Schwimmsattel: In der Erstausrüstung kostengunstig zu Fertigen, Kolben drückt nur von der Aussenseite auf den Belag und zieht über einen Gleitmechnismus den inneren Belag an die Bremsscheibe. Zange ist nur wenig belastbar, erfordert hohe Handkräfte und intensive Wartung der Gleitelemente. Sie wird nur an kleinen (billigen) Maschinen oder am Hinterrad verbaut.
Für den Einsatz diese Prinzips ist auch der Platz entscheidend. Bei Modellen mit Speichenrädern z.B. ist oft für ein Kolben, welcher noch zusätzlich von Innen drückt kein Raum vorhanden.
Weiterentwicklungen sind die Doppelkolben - und Dreikolbenschwimmsättel, hier kann die Belagfläche deutlich vergrössert werden. Einsatz an Mittelklassebikes oder Modellen mit CBS von Honda.

Schwenksattel: Nicht mehr verbautes Prinzip (BMW /6 und /7 Modelle) ähnlich des Schwimmsattels, wie der Name verrät über einen Schwenkmechanismus, aufwendige Bremsbeläge mit schräger Kontur erforderlich.

Festsattel: Hier drücken je ein Kolben von Innen und Aussen gleichzeitig und unabhängig voneinander auf die Bremsscheibe. Aktuell verwendetes Bauprinzip bei jedem Hersteller.
Weiterentwicklungen sind die 4 -, 6 - oder 8 - Kolbenzangen, grössere Belagflächen bei gleichmäßigen Druck möglich. Aus dem vollen Gefräste Zangen sind sehr aufwendig und teuer in der Herstellung, neben der Menge des verbauten Materials ist ein ausgeklügeltes System von Verbindungsbohrungen der einzelnen Kolben notwendig.

Monoblock: Ein aus einem Stück gegossene oder gefräste Zange. Hier wird auf Verbindungsschrauben verzichtet (alle oben beschriebenen Zangen bestehen i.d.R. aus zwei Hälften). Sie ist in sich steifer und weitet sich beim Bremsen kaum auf. Der abgegebene Druck kann so optimal an die Kolben und den Belag ohne Druckverlust wietergegeben werden. In der Erstausrüstung als gegossene Variante bisher nur bei Top-Modellen der Marke Yamaha verbaut.

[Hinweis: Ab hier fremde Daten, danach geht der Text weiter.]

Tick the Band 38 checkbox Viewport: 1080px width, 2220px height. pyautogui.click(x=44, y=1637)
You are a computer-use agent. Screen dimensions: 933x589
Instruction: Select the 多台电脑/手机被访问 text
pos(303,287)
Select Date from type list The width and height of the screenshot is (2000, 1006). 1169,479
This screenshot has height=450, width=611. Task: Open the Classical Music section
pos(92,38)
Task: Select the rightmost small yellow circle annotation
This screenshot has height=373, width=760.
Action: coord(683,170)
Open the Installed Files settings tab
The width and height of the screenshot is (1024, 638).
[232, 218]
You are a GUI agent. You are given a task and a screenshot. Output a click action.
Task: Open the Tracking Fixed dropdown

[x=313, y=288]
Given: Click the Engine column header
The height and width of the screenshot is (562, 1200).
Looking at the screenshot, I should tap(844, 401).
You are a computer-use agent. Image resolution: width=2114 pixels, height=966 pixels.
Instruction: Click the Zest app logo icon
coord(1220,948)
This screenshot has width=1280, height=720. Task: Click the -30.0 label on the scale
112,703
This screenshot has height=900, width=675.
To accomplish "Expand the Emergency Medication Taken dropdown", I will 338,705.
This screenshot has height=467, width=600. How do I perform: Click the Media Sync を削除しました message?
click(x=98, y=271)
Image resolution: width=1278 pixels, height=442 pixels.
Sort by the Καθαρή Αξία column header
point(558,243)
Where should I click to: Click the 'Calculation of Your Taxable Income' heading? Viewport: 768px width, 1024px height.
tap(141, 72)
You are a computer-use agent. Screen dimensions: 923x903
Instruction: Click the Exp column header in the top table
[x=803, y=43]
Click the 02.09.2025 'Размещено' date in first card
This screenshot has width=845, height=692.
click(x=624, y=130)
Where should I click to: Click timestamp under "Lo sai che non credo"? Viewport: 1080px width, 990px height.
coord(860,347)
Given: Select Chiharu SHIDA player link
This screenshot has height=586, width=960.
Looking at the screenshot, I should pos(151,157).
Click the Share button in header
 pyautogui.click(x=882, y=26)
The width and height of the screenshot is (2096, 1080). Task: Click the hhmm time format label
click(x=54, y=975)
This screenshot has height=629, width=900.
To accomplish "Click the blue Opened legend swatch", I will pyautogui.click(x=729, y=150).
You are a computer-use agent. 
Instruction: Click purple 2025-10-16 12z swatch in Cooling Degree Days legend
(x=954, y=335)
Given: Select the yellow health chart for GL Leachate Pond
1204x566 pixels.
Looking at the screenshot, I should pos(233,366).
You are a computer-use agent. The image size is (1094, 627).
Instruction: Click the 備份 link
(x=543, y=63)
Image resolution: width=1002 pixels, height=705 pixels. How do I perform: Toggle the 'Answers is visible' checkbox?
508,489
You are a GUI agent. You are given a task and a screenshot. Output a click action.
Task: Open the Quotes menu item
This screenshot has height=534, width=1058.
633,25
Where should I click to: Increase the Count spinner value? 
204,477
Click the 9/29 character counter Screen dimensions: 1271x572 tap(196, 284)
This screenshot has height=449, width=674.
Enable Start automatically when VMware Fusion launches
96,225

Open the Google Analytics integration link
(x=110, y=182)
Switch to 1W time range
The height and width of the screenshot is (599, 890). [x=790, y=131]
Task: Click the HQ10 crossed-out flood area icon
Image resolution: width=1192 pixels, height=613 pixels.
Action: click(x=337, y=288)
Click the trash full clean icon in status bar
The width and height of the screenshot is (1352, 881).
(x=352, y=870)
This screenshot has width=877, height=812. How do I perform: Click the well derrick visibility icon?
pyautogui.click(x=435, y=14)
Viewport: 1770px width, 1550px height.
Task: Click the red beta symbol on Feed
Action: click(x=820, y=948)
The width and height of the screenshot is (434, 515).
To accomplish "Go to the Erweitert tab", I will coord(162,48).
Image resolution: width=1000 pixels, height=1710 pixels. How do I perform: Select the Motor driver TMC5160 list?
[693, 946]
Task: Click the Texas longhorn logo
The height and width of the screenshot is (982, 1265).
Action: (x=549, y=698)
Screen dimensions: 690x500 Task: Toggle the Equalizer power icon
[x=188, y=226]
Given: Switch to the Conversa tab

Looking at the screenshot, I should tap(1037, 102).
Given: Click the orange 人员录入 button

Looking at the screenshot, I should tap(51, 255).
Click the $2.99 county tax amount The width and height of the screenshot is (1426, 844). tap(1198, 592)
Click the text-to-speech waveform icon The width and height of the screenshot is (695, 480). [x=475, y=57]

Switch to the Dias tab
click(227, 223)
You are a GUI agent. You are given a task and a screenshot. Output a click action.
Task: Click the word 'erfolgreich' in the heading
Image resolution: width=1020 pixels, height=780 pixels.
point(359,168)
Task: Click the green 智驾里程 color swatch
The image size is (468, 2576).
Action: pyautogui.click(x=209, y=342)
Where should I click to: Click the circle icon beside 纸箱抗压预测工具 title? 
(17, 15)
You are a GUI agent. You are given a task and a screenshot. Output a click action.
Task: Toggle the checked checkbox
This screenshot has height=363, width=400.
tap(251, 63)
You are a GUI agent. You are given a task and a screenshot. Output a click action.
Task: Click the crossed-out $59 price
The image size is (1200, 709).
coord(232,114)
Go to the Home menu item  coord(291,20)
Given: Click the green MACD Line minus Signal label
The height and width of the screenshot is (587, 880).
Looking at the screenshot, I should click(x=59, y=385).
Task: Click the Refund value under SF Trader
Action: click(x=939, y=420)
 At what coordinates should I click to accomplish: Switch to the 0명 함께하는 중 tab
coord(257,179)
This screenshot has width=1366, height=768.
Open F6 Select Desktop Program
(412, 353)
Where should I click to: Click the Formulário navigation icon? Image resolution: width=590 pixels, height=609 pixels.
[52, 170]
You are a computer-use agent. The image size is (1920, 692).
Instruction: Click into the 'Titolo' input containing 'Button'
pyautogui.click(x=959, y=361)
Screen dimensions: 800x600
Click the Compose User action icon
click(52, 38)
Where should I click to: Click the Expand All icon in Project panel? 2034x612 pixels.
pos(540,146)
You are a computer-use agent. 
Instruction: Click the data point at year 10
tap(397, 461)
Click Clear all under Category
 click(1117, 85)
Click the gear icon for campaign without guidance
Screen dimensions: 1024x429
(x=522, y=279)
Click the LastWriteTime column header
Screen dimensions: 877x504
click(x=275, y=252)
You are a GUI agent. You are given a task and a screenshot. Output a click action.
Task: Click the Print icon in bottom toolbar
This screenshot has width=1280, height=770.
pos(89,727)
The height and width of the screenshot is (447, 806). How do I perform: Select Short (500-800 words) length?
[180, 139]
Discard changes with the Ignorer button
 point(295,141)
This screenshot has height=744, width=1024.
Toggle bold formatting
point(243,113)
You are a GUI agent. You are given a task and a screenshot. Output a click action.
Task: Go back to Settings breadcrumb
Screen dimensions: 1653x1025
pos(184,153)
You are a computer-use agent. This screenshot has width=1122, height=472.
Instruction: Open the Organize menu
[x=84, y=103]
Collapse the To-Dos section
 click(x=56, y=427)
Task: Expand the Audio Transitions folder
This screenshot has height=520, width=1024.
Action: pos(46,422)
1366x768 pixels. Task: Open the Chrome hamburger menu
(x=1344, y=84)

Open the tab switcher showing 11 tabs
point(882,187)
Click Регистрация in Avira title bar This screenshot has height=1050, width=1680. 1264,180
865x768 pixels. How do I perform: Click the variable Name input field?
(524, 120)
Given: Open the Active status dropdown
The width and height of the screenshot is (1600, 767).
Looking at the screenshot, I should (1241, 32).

Radial: Aufbau wie Festsattelzange mit 4 Kolben (verschraubt oder Monoblock). Hier ist nur die Befestigung am Fahrzeug revolutionär. Waren die Zangen bisher immer mit Schrauben quer zur Fahrtrichtung an Gabel oder Gabelfuß angeschraubt, kommen hier spezielle Gabelfüße (bisher nur an USD-Gabeln möglich) zum Einsatz. Das System ist in sich steifer und verbessert so die Bremsqualität erneut ein Stück.